2020: Robert ‘Beto’ O’Rourke’s Campaign Loses Top Aide and Deputy

With Texas rallies, O'Rourke seeks to reclaim 2020 star status
AFP/File STEPHEN MATUREN
JOSHUA CAPLAN

The 2020 presidential campaign of former Rep. Robert Francis “Beto” O’Rourke (D-TX) has lost two top aides in recent days, according to a report.

Progressive operative Becky Bond, who worked on O’Rourke’s failed U.S. Senate bid against incumbent Sen. Ted Cruz (R-TX), and her deputy Zack Malitz, have split from the campaign at a time when campaign manager Jen O’Malley Dillon moves to “professionalize” operations, per BuzzFeed News.

O’Rourke spokesperson Chris Evans said both advisers were “temporary” employee’s of the campaign on a one-month basis but still remain “volunteers”

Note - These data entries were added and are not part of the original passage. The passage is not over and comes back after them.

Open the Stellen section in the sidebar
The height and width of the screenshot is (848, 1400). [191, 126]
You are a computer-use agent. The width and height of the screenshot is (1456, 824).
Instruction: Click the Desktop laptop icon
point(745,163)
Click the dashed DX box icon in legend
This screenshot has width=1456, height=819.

“They were not only instrumental to the historic Texas Senate race but they agreed to help get us off the ground in this monumental undertaking of running a grassroots campaign for president in every part of the country,” he said. “Becky and Zack remain close friends of the campaign, and true to form, they have already joined our army of grassroots volunteers who are signing up for shifts and committing to electing Beto president.”

Bond told BuzzFeed News of her and Malitz’s exit that it was “time for us to move on to other challenges.”

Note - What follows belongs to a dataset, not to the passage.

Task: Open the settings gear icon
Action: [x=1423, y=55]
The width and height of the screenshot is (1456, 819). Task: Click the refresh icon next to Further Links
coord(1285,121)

“Launching a presidential campaign without a big staff or even a campaign manager was no easy feat and it took everyone pitching in,” said Bond. “We’re proud to have been part of the team of deeply dedicated staff and volunteers who nearly pulled off a historic upset in the 2018 Texas Senate race and broke records launching Beto’s campaign for the presidency.”

The departure comes after O’Rourke released ten years of his tax returns Monday, revealing that he and his wife donated only a tiny sliver of their income to charity in 2017. The couple paid roughly $81,000 in taxes in 2017 on an adjusted gross income of around $366,500 and donated only about $1,200 that year, amounting to just one-third of one percent.

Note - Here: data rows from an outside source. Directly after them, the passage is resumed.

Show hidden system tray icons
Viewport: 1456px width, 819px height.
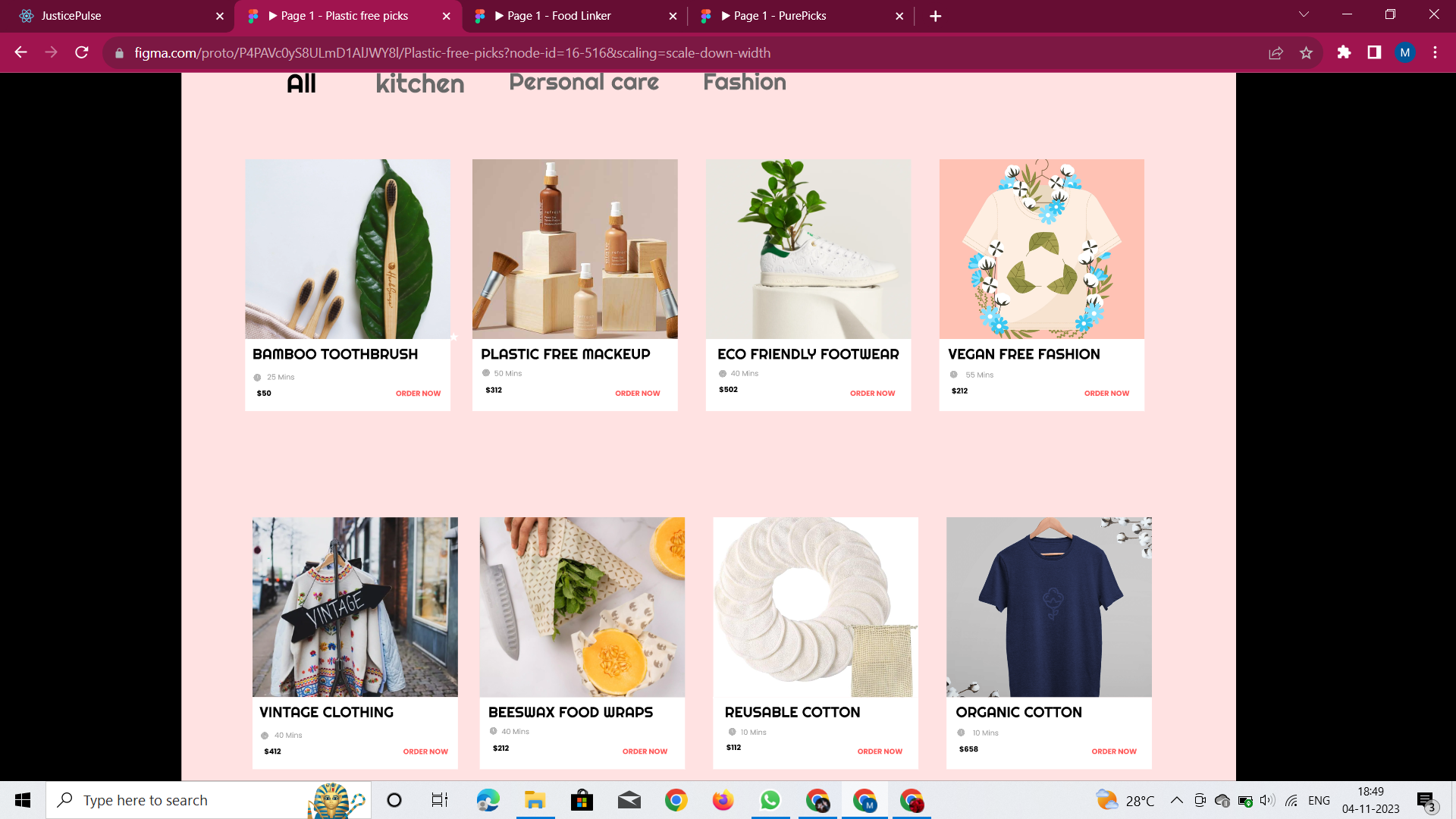(1176, 800)
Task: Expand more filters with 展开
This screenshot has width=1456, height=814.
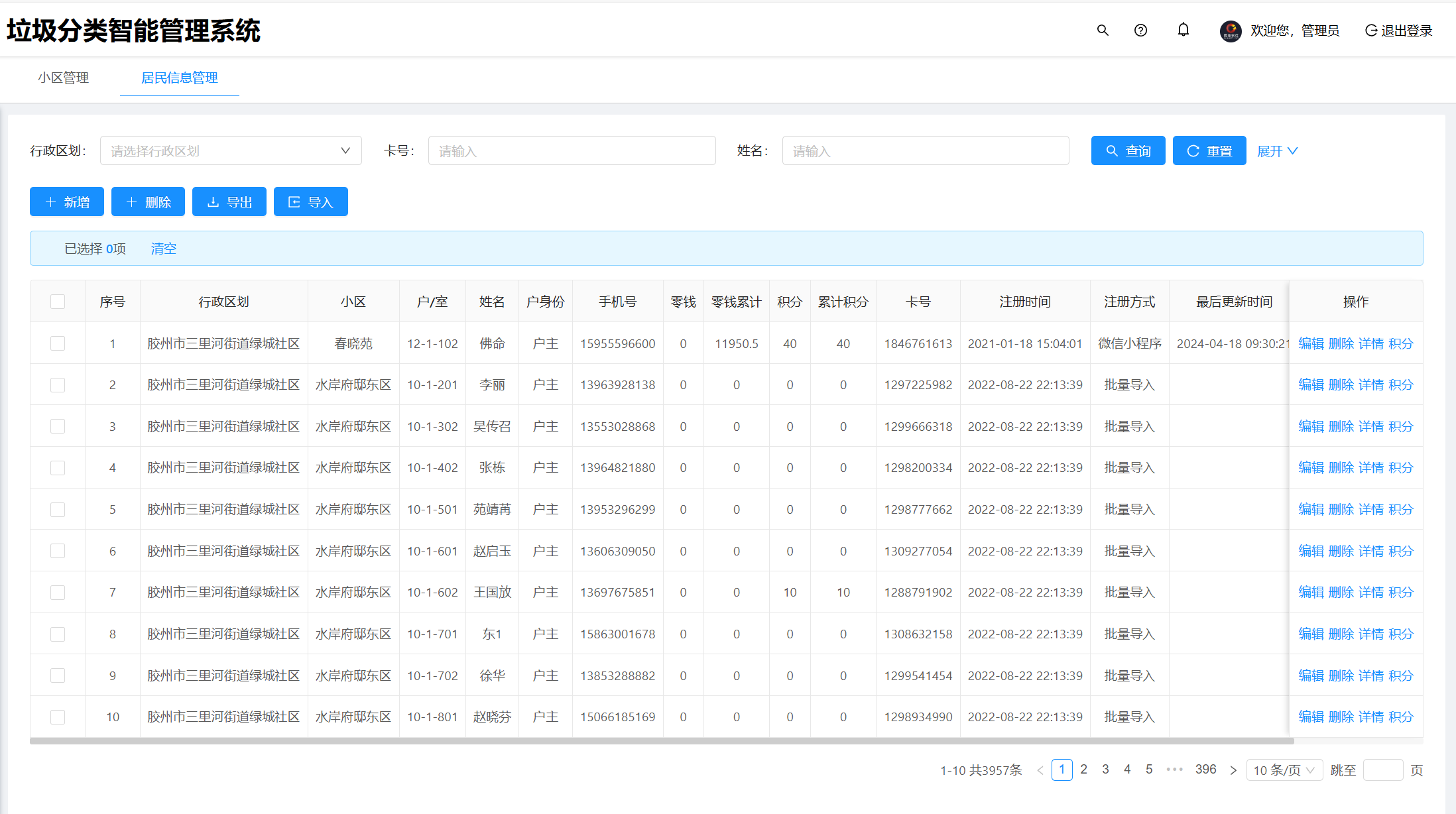Action: pos(1277,151)
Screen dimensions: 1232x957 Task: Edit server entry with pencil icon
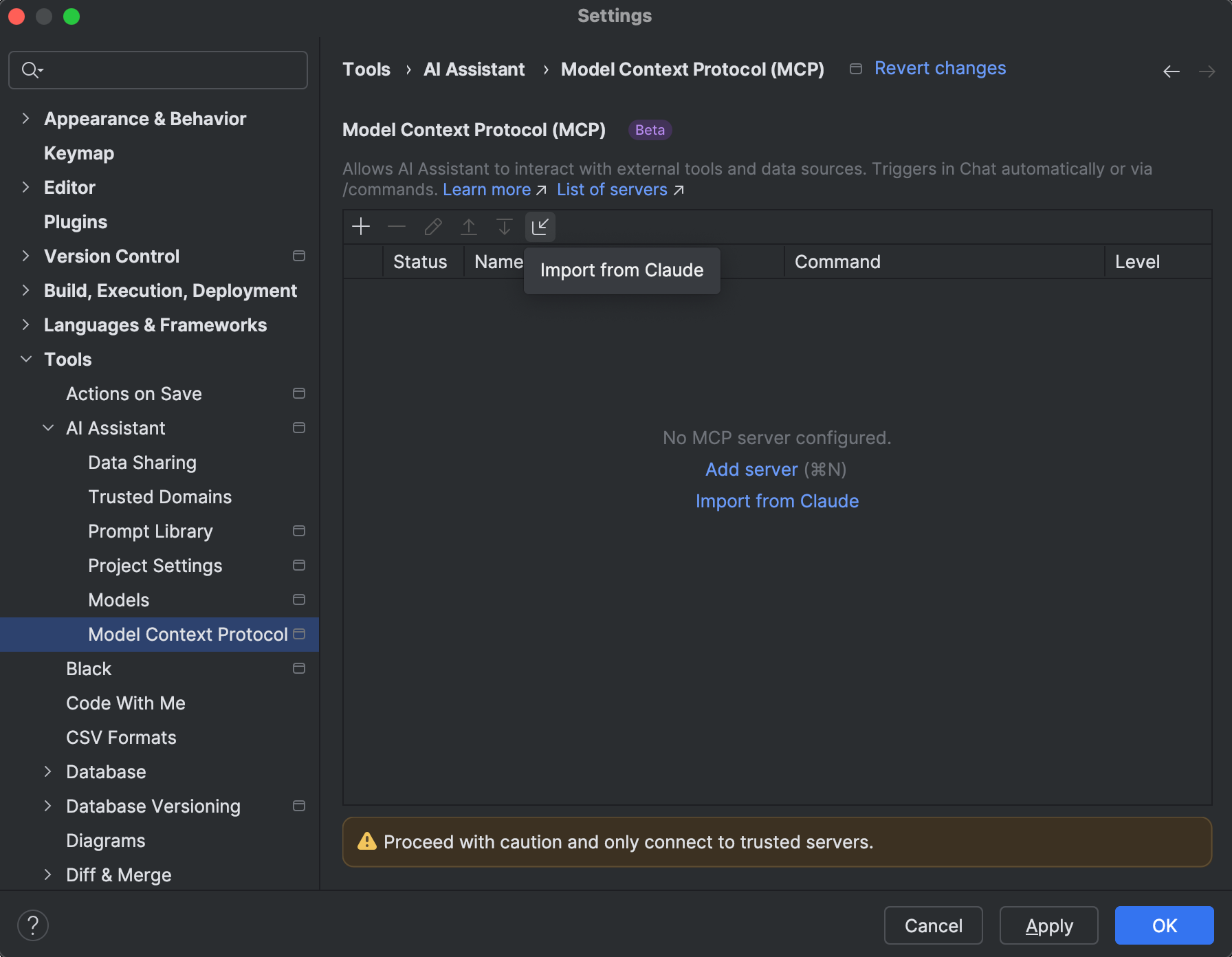tap(432, 226)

O’Rourke was confronted about his less-than-stellar charity givings, prompting one of his campaign’s biggest gaffes since kickoff. When pressed by a University of Virginia student as to why his  sister, a recent college graduate, donated more to charity than him, the White House hopeful said his contribution to public service makes up for his lack of donations.

“I’ve served in public office since 2005. I do my best to contribute to the success of my community, of my state, and now, of my country. There are ways that I do this that are measurable and there are ways that I do this that are immeasurable,” O’Rourle said. “There are charities that we donate to that we’ve recorded and itemized, others that we have donated to that we have not.”

“But I’m doing everything that I can right now, spending this time with you — not with our kiddos, not back home in El Paso — because I want to sacrifice everything to make sure that we meet this moment of truth with everything that we’ve got,” he added.

O’Rourke raised $9.4 million in the first 18 days of his campaign for president.